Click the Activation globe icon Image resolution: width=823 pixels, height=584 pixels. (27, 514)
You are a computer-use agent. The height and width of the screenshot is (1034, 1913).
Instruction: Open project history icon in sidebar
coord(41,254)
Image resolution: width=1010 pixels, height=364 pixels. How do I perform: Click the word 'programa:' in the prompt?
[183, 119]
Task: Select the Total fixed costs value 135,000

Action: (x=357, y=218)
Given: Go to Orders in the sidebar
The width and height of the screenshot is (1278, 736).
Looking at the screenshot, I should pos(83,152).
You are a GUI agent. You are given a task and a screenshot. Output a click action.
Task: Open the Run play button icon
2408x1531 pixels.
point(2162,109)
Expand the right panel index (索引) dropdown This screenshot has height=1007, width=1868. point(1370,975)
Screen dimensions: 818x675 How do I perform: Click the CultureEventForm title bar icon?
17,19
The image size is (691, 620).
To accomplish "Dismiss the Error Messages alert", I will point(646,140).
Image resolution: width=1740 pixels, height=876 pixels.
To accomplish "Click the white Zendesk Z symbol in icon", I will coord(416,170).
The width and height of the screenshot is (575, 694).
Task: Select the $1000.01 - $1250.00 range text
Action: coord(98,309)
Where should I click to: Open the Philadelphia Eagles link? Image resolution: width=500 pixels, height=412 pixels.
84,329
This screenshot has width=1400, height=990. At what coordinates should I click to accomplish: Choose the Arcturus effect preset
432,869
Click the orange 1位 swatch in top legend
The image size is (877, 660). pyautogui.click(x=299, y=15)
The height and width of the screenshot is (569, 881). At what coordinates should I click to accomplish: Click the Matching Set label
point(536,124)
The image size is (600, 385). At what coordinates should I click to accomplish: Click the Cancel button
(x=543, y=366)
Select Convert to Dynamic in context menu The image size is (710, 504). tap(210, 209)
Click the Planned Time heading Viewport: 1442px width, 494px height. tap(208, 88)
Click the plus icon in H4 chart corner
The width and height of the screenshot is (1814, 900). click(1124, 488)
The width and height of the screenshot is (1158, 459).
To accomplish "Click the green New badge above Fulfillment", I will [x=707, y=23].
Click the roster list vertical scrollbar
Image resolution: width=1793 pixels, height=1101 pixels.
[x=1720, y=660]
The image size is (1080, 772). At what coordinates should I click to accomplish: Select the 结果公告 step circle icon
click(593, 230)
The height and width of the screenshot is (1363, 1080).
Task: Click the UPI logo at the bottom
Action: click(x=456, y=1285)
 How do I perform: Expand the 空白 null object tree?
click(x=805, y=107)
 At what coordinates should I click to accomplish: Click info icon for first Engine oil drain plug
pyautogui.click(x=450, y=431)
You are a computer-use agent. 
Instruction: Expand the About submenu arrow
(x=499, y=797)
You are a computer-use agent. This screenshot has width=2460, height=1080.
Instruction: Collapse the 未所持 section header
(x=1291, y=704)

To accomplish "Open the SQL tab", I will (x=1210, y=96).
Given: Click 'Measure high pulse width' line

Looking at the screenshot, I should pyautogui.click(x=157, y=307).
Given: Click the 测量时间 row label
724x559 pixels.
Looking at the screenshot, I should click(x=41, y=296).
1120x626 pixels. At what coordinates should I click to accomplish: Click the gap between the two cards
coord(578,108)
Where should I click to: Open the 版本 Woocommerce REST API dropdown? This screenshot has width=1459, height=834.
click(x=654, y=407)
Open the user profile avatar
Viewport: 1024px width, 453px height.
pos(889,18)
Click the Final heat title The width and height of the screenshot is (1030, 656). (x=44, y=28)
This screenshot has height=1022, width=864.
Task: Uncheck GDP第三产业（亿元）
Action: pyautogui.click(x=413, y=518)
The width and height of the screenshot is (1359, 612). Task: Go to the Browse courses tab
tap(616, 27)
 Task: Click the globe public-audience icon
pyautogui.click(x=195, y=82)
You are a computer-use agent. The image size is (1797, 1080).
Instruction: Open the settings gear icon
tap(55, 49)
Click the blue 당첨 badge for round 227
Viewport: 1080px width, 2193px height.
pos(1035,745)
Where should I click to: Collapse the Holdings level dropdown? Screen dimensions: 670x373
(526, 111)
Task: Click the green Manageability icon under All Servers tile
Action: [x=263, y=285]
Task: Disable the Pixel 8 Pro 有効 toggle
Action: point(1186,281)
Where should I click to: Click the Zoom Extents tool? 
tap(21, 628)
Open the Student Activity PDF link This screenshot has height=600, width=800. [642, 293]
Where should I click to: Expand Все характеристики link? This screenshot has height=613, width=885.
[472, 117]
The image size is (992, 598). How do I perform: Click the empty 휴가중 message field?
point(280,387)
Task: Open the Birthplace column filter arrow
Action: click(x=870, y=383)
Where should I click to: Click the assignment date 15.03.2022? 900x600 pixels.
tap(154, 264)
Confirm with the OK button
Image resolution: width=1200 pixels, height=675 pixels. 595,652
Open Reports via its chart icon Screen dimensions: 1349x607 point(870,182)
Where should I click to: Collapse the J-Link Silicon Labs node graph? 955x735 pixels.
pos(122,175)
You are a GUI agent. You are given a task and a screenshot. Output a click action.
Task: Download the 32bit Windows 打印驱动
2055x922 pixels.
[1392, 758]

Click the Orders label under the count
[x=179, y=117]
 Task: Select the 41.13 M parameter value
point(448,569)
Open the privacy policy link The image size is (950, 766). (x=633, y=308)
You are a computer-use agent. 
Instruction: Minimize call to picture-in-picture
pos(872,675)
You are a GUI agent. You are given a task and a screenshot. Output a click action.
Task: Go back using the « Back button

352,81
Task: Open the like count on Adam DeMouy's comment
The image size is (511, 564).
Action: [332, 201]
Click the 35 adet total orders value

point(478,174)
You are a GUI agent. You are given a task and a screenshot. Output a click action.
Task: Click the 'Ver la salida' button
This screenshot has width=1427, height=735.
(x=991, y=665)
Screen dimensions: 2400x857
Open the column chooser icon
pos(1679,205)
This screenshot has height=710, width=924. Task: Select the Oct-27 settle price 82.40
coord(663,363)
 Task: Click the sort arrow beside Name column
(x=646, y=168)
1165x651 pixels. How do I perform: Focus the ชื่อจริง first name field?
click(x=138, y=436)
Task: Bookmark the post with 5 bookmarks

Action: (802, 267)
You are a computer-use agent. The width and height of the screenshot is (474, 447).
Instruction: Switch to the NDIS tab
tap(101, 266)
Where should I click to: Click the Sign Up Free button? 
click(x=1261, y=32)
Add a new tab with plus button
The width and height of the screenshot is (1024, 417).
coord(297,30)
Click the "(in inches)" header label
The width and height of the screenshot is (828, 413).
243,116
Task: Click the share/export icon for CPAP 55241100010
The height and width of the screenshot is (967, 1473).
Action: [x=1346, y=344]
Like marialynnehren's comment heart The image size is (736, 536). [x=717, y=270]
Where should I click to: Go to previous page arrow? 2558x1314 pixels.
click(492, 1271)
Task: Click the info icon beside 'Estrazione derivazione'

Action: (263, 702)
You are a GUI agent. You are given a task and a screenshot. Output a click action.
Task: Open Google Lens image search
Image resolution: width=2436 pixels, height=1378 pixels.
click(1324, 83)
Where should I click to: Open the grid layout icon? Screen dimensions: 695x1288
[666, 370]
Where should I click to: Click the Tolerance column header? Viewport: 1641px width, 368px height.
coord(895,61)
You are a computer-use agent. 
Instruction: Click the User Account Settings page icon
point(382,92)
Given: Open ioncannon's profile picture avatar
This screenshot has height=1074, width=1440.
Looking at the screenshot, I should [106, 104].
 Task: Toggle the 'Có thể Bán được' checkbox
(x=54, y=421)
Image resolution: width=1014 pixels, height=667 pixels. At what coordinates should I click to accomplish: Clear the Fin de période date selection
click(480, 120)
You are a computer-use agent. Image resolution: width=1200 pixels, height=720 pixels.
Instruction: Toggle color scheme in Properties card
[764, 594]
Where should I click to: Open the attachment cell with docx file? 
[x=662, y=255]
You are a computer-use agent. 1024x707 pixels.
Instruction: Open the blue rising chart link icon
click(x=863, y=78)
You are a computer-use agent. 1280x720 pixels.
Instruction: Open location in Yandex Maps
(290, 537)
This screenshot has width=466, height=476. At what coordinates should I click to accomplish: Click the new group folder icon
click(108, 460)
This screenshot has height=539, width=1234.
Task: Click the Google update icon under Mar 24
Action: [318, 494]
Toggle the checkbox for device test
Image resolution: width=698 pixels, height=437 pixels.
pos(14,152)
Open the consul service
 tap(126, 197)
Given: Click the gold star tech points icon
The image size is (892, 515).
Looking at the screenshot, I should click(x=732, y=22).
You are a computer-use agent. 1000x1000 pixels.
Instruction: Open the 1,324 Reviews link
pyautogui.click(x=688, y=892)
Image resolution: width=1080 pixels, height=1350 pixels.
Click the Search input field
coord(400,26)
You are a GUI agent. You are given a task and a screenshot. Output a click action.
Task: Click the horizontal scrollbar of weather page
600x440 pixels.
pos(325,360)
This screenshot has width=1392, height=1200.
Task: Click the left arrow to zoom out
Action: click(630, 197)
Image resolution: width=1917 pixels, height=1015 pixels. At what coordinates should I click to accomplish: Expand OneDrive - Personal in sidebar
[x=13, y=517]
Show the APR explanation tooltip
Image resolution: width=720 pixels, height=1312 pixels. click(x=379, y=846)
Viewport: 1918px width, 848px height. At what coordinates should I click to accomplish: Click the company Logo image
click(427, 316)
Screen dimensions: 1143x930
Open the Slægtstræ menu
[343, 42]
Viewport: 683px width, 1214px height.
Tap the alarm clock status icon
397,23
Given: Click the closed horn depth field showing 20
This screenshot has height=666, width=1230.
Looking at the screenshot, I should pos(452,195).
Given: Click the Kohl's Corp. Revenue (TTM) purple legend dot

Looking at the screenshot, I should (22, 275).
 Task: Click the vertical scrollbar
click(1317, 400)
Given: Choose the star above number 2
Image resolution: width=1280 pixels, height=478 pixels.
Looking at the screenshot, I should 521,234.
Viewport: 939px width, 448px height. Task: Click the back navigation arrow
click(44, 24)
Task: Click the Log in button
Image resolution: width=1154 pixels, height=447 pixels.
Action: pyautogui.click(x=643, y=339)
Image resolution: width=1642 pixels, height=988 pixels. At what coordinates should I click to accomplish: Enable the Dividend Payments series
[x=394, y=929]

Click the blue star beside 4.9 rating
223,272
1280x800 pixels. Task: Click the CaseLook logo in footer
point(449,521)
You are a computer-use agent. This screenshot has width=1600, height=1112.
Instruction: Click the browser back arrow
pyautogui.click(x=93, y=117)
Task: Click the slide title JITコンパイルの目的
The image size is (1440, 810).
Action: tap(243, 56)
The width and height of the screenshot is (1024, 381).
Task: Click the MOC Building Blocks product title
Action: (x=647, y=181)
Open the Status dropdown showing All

++++++++

**Task details:**
Look above for the line holding "This screenshot has width=1400, height=990." and the line holding "The width and height of the screenshot is (1158, 459).". Retype both, and every line between them, word for word and nothing else.

**Expected answer:**
This screenshot has width=1400, height=990. At what coordinates should I click to accomplish: Choose the Arcturus effect preset
432,869
Click the orange 1位 swatch in top legend
The image size is (877, 660). pyautogui.click(x=299, y=15)
The height and width of the screenshot is (569, 881). At what coordinates should I click to accomplish: Click the Matching Set label
point(536,124)
The image size is (600, 385). At what coordinates should I click to accomplish: Click the Cancel button
(x=543, y=366)
Select Convert to Dynamic in context menu The image size is (710, 504). tap(210, 209)
Click the Planned Time heading Viewport: 1442px width, 494px height. tap(208, 88)
Click the plus icon in H4 chart corner
The width and height of the screenshot is (1814, 900). click(1124, 488)
The width and height of the screenshot is (1158, 459).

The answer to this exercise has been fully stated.